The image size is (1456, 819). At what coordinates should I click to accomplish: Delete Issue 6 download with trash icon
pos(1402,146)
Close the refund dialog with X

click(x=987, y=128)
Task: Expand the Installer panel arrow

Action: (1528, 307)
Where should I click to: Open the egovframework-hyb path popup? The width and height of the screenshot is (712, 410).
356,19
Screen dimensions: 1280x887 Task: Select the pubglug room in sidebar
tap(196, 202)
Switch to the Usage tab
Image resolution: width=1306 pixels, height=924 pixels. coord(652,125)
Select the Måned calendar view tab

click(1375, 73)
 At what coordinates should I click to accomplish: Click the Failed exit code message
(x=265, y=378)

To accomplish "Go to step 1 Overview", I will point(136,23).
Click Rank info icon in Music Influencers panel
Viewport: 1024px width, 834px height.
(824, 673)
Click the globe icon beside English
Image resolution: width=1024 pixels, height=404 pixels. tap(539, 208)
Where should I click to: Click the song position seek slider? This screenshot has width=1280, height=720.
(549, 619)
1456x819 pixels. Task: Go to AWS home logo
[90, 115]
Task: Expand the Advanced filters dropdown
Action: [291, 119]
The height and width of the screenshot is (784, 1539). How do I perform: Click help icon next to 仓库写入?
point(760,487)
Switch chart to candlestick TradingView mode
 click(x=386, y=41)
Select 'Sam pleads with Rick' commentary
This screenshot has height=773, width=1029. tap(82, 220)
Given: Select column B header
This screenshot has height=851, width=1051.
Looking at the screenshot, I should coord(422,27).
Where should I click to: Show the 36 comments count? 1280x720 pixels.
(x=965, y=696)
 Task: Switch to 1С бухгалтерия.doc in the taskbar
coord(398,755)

■ ■ ■ ■ ■ ■ ■

Update the lines starting at the one containing "Where should I click to: Show" and ending at the last line, swapping "comments" for "replies" and leaving everything else as it is.

Where should I click to: Show the 36 replies count? 1280x720 pixels.
(x=965, y=696)
 Task: Switch to 1С бухгалтерия.doc in the taskbar
coord(398,755)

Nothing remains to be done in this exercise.